I'm working on a project that requires geocoding of several 10s of 1000s of placenames. Rather than hammering the GeoNames API with requests, I've built a local EasticSearch index from the available dump files.
I've tried different query strategies to build a system that returns the most "plausible" (for whatever that means...) place as the top hit. But no matter what I do, it's never as good as the response returned from the GeoNames API. (I guess that's a compliment to GeoNames system design :-)

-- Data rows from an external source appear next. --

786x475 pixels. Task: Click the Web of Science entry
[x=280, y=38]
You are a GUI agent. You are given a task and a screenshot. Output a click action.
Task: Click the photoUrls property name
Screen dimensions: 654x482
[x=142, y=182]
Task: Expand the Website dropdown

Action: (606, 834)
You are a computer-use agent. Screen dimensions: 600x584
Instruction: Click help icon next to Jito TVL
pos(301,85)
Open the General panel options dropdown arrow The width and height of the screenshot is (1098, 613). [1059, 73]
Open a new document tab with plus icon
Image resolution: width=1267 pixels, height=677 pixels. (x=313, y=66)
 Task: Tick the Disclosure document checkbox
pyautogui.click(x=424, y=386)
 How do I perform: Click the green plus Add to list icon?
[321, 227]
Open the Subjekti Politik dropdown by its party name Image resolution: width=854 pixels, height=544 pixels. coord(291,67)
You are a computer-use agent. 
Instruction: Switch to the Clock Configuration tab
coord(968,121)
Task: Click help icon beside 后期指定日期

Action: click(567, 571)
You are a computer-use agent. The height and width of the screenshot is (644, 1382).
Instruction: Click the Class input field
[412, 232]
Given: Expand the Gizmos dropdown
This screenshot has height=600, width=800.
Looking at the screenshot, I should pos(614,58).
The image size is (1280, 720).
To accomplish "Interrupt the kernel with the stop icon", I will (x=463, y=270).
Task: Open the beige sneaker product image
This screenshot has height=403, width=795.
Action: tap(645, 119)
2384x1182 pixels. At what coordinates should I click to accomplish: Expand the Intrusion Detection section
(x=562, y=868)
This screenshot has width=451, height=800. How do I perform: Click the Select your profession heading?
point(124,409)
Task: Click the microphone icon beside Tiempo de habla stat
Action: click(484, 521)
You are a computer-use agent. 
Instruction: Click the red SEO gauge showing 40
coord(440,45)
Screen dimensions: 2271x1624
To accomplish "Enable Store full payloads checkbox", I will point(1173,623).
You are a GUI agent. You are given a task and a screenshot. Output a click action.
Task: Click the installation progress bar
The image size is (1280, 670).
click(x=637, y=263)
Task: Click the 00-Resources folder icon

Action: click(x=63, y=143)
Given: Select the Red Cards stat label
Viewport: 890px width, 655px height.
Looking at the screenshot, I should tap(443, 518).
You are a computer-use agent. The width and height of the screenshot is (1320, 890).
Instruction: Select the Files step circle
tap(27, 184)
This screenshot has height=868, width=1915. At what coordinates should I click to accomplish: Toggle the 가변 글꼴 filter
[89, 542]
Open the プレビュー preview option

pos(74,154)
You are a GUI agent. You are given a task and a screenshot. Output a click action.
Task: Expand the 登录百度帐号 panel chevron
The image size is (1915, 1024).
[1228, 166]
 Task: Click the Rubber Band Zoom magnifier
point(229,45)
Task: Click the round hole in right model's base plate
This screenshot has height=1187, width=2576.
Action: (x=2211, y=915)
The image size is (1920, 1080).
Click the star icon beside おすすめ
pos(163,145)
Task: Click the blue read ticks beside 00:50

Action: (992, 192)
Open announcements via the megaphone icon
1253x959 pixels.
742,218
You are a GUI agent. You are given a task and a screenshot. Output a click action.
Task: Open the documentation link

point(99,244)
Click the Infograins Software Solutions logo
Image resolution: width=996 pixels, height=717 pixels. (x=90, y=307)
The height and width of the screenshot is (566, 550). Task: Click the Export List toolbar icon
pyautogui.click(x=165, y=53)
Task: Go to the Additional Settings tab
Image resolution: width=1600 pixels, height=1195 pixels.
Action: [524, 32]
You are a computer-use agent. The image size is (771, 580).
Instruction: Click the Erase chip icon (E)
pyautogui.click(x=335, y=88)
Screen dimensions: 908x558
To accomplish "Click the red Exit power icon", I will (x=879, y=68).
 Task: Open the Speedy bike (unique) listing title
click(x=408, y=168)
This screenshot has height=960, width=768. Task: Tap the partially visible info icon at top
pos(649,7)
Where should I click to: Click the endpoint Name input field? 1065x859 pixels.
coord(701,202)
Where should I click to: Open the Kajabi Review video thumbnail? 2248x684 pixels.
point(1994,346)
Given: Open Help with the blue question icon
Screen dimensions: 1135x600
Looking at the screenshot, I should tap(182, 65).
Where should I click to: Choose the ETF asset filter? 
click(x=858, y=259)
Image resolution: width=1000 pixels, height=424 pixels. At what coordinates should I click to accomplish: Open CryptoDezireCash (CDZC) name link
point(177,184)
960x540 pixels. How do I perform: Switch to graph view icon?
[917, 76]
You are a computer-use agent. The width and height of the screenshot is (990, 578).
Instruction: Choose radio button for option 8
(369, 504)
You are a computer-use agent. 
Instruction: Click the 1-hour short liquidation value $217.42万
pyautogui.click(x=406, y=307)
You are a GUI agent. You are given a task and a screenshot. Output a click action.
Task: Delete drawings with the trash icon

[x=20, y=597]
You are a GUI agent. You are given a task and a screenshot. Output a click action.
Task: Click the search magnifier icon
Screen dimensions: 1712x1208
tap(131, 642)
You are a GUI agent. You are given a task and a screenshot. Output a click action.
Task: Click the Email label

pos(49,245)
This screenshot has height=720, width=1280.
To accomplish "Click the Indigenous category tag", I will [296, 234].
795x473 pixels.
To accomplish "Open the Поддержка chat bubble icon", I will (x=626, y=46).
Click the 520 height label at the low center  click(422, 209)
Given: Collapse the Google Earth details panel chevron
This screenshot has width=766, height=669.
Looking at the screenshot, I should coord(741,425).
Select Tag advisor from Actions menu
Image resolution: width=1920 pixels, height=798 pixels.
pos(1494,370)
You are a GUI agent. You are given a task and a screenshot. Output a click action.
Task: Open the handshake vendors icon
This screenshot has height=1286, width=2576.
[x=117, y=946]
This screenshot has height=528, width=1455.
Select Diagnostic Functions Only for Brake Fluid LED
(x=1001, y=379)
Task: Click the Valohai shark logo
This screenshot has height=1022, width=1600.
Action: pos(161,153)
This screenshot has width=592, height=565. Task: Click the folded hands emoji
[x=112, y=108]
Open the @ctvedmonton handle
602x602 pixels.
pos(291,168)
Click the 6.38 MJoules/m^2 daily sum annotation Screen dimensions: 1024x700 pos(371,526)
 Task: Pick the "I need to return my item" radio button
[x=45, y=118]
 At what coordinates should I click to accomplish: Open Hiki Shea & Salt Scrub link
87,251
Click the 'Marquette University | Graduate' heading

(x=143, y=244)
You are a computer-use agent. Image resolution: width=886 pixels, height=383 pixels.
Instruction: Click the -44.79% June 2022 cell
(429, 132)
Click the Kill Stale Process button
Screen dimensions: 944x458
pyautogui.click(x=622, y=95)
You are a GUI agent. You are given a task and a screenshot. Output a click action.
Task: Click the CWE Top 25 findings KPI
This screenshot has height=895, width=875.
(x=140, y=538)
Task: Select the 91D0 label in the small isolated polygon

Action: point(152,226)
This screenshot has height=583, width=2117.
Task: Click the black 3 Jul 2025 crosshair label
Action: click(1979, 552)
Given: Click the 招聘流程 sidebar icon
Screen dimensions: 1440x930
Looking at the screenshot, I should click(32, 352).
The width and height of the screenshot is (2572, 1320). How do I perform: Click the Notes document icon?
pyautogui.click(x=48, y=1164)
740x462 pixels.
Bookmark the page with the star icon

Just running a "trivial" ElasticSearch fulltext query doesn't work, that's for sure: rivers might rank higher than cities of the same name; a search for 'Paris' would rank 'New Paris, OH' higher than the French capital; places with multiple words are generelly bad. ('Las Vegas' is a nice example: the city in Nevada was would rank waaay behind places that only include 'Las Vegas' somewhere inside their name.)
Can anyone advise on a good query strategy that might get me at least close the the quality of the API? What I'm using at the moment is the following:
1. I require a match for the search phrase in the name OR alternatename fields (with a small boost on name field matches)
2. I boost places with feature classes PPLC (capital -> highest boost), PPLA (1st order admin), PPLA (2nd order admin -> lowest boost)
3. I add an additional weight based on the population number
This seems to get me reasonable results most of the time. But still nowhere near the original API, which almost always seems to return the most "expected" results.
If anyone has thoughts, I'd be super-grateful on ideas about better query design, or insights into the inner workings of the API.